WORK REQUIRED: The answer should hold exactly the lines of the entries below from the one containing "Choose Sign with" through the last line, both included.

Start of SUPPLIED RECORDS

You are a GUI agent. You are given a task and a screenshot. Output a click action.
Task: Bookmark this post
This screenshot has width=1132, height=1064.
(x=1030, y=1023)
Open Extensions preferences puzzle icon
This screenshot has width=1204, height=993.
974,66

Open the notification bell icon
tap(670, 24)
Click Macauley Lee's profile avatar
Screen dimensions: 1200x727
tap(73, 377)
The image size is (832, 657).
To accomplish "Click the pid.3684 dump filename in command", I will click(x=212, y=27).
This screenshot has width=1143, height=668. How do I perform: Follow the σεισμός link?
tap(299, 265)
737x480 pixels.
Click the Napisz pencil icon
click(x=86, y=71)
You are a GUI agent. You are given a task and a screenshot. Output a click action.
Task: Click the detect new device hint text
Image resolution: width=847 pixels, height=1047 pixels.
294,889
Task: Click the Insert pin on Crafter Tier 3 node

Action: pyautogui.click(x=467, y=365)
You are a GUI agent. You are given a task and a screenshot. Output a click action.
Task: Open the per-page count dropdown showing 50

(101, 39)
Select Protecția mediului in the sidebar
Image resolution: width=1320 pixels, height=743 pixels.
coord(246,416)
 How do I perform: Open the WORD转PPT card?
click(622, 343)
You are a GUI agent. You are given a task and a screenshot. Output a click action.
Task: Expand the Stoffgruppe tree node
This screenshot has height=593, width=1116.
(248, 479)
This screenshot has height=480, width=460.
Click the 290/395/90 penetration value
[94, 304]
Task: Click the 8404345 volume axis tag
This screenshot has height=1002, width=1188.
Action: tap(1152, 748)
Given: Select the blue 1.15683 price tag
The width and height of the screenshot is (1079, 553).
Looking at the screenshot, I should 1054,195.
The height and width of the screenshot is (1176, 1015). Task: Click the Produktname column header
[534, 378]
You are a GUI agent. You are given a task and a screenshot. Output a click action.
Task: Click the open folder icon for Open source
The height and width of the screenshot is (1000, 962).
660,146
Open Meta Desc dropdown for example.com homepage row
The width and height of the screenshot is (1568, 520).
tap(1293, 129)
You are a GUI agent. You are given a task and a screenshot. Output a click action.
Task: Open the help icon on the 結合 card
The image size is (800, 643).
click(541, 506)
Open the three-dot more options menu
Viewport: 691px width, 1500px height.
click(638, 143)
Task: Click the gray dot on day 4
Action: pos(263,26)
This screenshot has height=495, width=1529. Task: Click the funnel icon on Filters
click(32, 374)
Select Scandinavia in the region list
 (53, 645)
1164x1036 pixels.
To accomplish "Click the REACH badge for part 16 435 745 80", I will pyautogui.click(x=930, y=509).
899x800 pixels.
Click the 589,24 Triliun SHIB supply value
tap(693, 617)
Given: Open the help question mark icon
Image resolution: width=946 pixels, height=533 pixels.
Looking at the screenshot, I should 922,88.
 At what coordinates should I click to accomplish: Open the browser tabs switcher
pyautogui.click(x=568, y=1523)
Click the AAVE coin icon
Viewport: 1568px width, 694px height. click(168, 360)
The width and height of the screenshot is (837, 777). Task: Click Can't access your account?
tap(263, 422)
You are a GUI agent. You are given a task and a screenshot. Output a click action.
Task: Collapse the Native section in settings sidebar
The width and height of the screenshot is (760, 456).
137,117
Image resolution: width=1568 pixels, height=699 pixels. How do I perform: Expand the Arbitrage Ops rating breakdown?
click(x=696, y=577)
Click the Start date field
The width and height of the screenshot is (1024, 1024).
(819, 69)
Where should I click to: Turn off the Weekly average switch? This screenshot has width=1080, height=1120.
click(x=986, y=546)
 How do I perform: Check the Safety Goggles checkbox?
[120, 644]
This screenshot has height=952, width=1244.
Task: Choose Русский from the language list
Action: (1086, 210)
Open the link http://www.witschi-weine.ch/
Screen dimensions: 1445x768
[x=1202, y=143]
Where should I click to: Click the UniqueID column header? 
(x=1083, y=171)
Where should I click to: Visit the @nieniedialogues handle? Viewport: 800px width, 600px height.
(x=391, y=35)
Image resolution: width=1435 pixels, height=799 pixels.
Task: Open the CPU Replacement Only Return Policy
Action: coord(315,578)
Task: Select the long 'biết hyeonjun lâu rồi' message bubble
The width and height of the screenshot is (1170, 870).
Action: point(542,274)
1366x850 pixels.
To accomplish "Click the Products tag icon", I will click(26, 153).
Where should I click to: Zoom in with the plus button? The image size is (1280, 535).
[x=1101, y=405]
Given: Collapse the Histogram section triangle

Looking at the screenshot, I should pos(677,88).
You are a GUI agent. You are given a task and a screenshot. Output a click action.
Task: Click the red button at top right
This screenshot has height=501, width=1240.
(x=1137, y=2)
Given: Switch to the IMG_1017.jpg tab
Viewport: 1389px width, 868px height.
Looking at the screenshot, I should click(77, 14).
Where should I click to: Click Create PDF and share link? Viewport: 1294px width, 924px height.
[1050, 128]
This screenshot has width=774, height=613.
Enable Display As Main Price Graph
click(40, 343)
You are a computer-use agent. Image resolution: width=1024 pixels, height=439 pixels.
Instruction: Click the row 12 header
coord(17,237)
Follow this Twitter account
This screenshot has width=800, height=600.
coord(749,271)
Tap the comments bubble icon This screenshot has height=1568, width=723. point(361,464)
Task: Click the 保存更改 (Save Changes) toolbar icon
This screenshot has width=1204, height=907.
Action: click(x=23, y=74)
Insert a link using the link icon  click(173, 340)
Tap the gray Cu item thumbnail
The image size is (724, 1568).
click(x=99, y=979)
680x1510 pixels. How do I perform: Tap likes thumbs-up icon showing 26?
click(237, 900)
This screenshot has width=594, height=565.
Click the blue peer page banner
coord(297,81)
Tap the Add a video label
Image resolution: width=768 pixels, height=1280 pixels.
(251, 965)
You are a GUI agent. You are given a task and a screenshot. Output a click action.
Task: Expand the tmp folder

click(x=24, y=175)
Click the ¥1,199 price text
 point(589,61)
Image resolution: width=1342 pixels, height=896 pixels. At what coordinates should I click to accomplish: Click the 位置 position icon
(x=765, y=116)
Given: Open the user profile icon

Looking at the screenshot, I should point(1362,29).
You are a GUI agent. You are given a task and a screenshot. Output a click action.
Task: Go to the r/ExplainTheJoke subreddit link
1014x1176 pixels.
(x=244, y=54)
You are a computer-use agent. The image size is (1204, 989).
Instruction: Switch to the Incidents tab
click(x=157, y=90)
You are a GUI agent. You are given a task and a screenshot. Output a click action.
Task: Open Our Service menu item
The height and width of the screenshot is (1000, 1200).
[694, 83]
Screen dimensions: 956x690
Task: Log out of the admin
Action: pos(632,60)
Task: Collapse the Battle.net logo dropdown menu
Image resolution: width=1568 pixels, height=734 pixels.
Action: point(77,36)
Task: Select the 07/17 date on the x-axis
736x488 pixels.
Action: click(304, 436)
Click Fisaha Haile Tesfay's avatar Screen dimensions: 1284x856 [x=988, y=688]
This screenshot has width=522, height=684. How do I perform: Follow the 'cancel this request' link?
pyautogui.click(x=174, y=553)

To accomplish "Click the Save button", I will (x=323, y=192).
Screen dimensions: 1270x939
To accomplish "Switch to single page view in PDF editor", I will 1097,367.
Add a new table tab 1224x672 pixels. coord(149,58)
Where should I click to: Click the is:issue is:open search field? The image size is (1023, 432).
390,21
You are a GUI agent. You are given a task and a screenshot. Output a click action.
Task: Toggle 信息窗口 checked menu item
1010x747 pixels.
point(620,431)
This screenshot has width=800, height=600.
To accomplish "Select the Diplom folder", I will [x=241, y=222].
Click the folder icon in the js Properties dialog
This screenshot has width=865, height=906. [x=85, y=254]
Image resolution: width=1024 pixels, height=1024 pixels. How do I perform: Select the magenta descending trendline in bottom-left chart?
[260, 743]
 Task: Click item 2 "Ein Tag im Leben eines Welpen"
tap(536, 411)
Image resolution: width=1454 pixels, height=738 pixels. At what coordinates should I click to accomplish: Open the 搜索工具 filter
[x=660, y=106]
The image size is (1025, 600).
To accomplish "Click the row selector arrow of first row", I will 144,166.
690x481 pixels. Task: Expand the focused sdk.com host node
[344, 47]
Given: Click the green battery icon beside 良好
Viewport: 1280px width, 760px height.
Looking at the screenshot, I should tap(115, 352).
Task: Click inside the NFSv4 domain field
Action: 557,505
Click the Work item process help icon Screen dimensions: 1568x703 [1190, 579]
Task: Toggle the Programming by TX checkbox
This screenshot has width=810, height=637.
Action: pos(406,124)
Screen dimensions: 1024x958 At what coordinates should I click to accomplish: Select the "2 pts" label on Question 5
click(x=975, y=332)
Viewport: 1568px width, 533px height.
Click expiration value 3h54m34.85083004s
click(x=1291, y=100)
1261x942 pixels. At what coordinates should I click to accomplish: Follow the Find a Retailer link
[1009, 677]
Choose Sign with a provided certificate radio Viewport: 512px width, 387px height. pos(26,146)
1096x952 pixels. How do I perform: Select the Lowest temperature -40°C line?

End of SUPPLIED RECORDS

EXERCISE ANSWER:
Choose Sign with a provided certificate radio Viewport: 512px width, 387px height. pos(26,146)
1096x952 pixels. How do I perform: Select the Lowest temperature -40°C line?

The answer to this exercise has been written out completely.